There is no definite answer on whether “Company Law” or “Enterprise Law” applies to Representative Offices of Foreign (Region) Enterprise. There is a special legal regulation governing them and it continues to make changes to perfect it.
On 10 November 2010, it was passed at the 132nd State Council Executive Meeting, the “Permanent Representative Offices of Foreign Enterprises Registration Management regulations” (hereinafter referred to as “Registration Regulations”) which came into effect on 1 March 2011, this new introduction of administrative regulations abolished the one issued in 1983 (hereinafter referred to as “1983 Registration Administration”).
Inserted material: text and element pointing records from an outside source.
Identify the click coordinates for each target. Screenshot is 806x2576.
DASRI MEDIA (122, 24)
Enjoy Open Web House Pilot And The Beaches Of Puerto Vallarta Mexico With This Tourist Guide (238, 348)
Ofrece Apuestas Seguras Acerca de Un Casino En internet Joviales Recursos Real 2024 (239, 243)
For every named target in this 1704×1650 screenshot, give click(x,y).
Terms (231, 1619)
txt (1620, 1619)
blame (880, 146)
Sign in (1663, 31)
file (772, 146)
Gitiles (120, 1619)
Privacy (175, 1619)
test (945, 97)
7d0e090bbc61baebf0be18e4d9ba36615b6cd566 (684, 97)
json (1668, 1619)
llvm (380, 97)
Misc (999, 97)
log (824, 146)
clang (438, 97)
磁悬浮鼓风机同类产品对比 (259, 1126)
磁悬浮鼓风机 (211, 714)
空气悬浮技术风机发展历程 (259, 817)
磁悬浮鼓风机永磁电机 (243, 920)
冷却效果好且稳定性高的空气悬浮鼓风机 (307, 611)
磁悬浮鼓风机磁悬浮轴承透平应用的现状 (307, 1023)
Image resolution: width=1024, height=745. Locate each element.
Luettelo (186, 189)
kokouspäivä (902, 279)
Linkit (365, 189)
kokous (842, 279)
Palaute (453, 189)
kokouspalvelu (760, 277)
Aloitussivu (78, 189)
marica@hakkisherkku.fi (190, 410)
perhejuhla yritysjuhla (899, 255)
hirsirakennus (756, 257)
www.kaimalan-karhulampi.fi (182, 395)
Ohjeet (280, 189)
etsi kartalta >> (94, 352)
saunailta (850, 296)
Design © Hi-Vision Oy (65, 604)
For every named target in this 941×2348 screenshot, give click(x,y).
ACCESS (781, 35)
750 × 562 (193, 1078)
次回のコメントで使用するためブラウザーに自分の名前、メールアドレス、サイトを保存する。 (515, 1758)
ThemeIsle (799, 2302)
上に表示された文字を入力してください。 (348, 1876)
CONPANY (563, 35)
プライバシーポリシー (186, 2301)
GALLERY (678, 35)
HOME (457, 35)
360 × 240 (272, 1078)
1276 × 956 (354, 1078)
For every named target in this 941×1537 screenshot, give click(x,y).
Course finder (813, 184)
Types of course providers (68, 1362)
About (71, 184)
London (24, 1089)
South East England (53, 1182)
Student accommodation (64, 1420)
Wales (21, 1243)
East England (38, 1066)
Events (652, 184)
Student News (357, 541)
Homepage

The biggest difference between the two regulations is: the new regulations clearly define the Representative Offices that are those engaged in non-profit making business activities offices. It cannot engage in profit-making activities, unless otherwise provided in the international treaties concluded by China.
According to the 1983 Registration Regulations, Representative Offices are those offices engaged in business activities indirectly relating to the business of the Foreign Enterprises. That is, the Representative Offices of Foreign Enterprises engage in profit-making activities indirectly. In addition, with the introduction of the Registration Regulations, matters regarding registration, establishment, changes, cancellation, legal liability and other aspects should have carried out in accordance with the specific provisions.
A) According to the Registration Regulations, the following points should be noted:-
- 1. Registration of Foreign Enterprises includes: Name of the Representative Offices, name of its respective Chief Representative, business scope, registered office, stationed period, name and registered office of the foreign enterprise.
- 2. Foreign enterprise should appoint a Chief Representative in writing and the Chief Representative should act within the mandate that the foreign enterprise authorize and act on its behalf
- 3. Representative Offices cannot engage in profit-making activities, unless other China international treaties concluded or acceded to the Agreement.
- 4. Representative Office can engage the following activities: marketing research, products or services related to the foreign enterprise itself, display, marketing activities, product sales with foreign enterprises, services providers, domestic procurement, domestic investment-related liaison activities.
B) Regarding establishment, the following points are note-worth : -
1. Address proof and legal business certificate showing that the foreign enterprise surviving for at least 2 years
2. Memorandum and Articles of Association of the foreign enterprise or organization
3. The appointment letters or such kind of documents appointing the Chief Representatives
4. Identification documents and Resume of the Chief Representative
5. Credit certificate issued by the companies which has previous business dealings with the foreign enterprises
6. Proof of the place of the legitimate use by the Representative Office
C) Changes and Cancellation of Registration: Provisions regarding the deadline should be noted.
D) Attention should be drawn to the legal responsibility, Article 35 provides that : without registration or those representative offices that engage in business activities, the registration authority shall order it to stop doing businesses / activities, punishable a some of RMB 50,000 to RMB 200,000 as fine. Representative Offices in violation of the provision of these regulations and engaging in these business activities, the registration authority shall order rectification, confiscate the illegal income, confiscate dedicated to engaging in business activities of tools, equipment, raw materials, products and other belongings, a fine of RMB 50,000 to RMB 500,000. If the circumstances are serious, the registration certificate will be cancelled.